What is required:
Your task is to write out every line of the data exactly. Drop the pictures.

--- Data provided ---

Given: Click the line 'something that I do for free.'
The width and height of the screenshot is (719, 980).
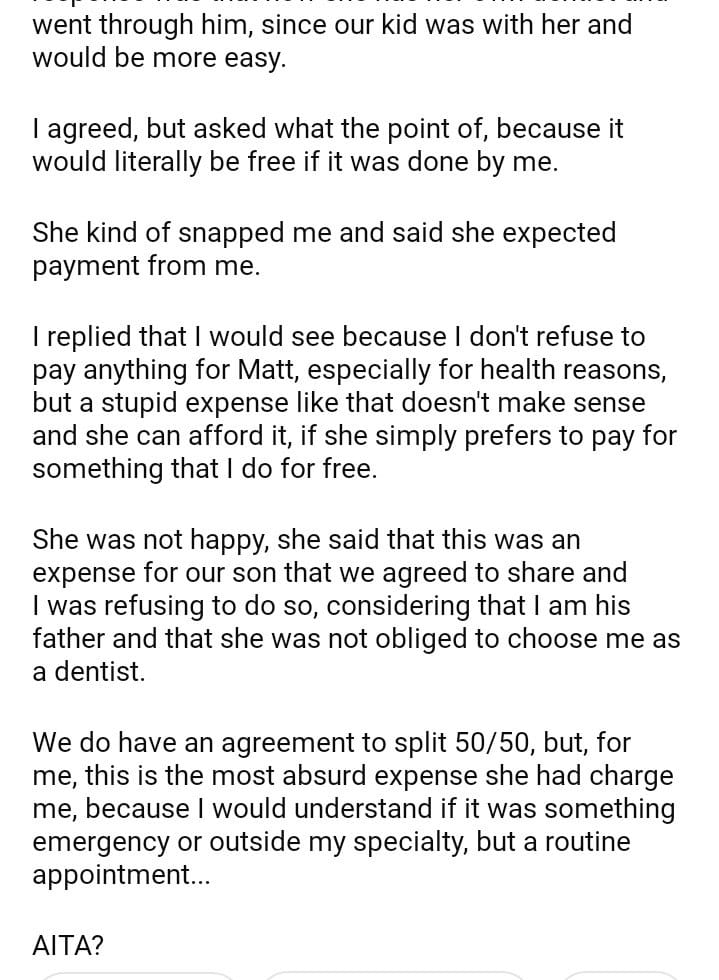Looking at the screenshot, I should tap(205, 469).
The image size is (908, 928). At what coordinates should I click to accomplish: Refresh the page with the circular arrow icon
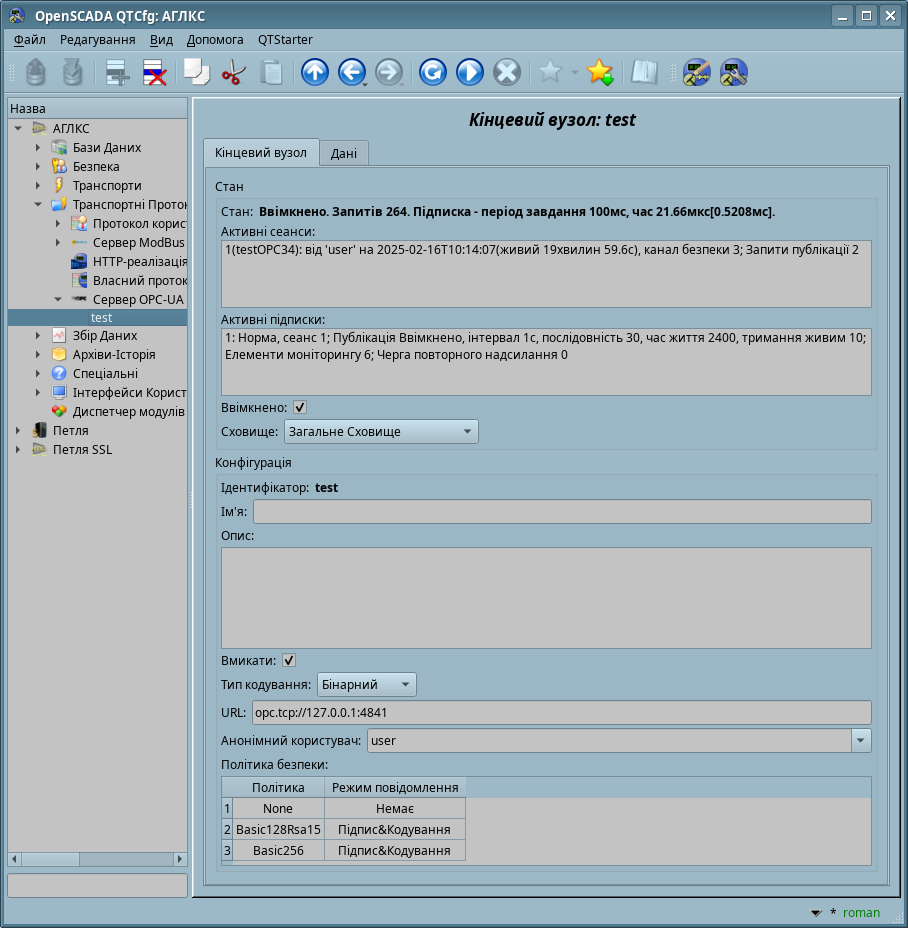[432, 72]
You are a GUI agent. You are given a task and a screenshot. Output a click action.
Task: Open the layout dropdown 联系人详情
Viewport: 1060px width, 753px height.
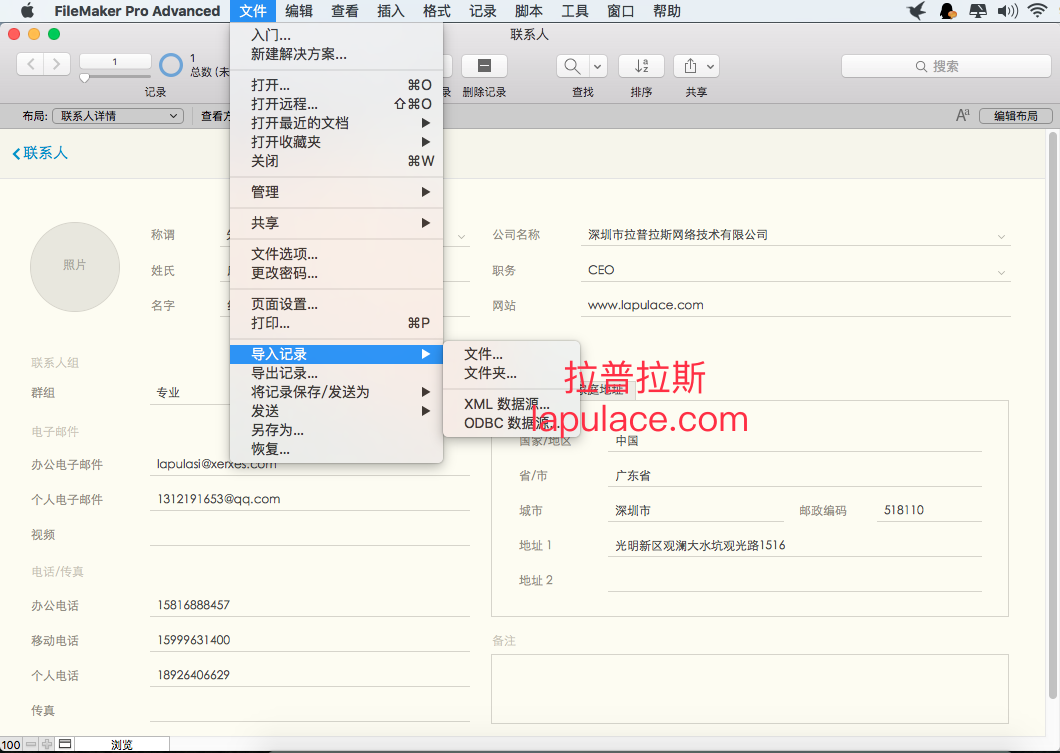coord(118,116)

---

Task answer:
Given: Click the line 'something that I do for free.'
The width and height of the screenshot is (719, 980).
Looking at the screenshot, I should tap(205, 469).
The image size is (908, 928). At what coordinates should I click to accomplish: Refresh the page with the circular arrow icon
[432, 72]
You are a GUI agent. You are given a task and a screenshot. Output a click action.
Task: Open the layout dropdown 联系人详情
Viewport: 1060px width, 753px height.
coord(118,116)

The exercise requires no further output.